• [EXTRACTED MATERIAL]
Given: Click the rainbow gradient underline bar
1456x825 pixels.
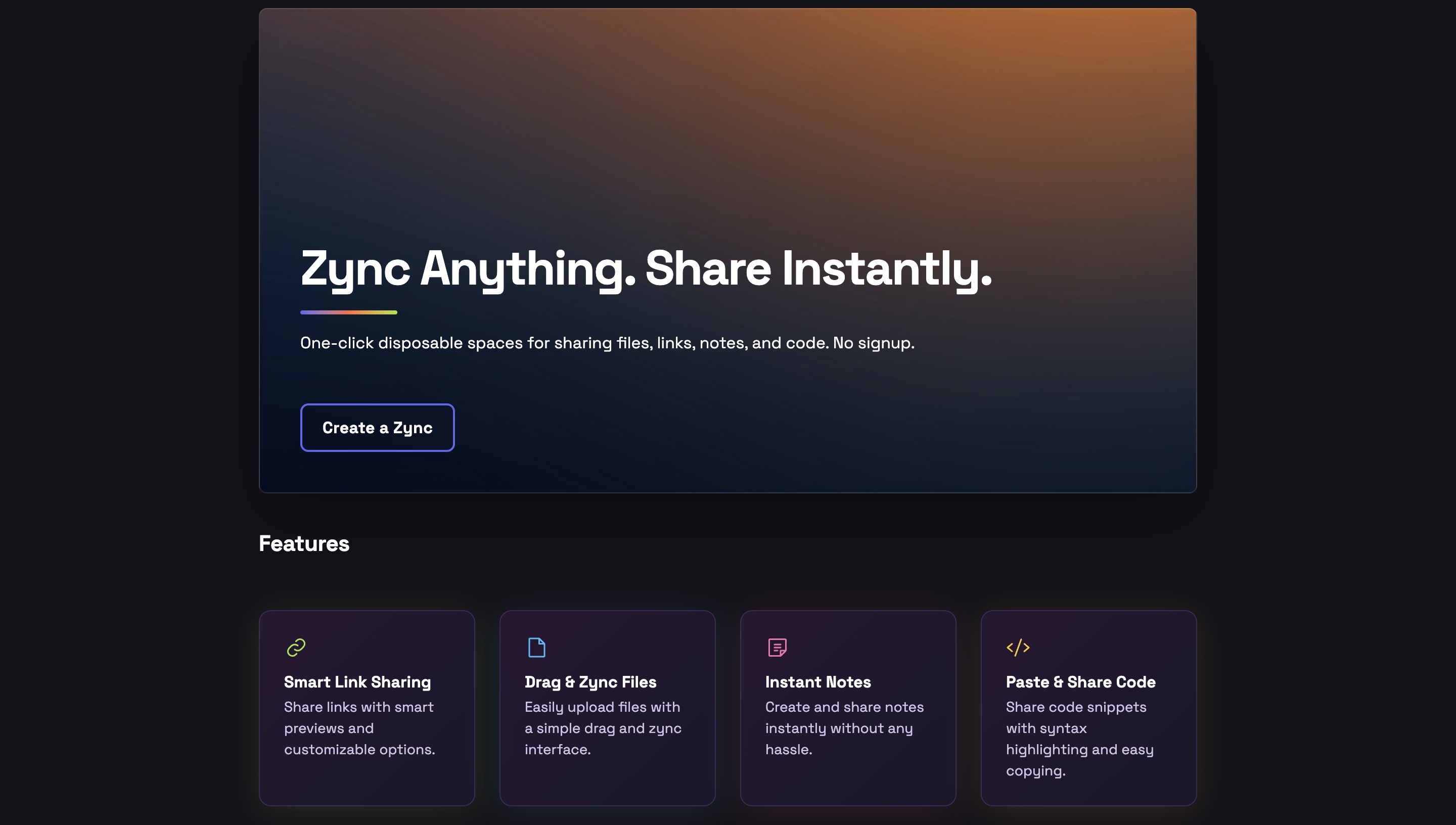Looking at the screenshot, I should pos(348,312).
---
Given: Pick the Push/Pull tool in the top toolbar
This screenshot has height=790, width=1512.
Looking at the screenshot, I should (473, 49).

• [TO DO]
Print the entries verbatim between the line containing "Given: Pick the" and the line containing "Looking at the screenshot, I should (473, 49).", inclusive.

• [SOLUTION FOR THIS TASK]
Given: Pick the Push/Pull tool in the top toolbar
This screenshot has height=790, width=1512.
Looking at the screenshot, I should (473, 49).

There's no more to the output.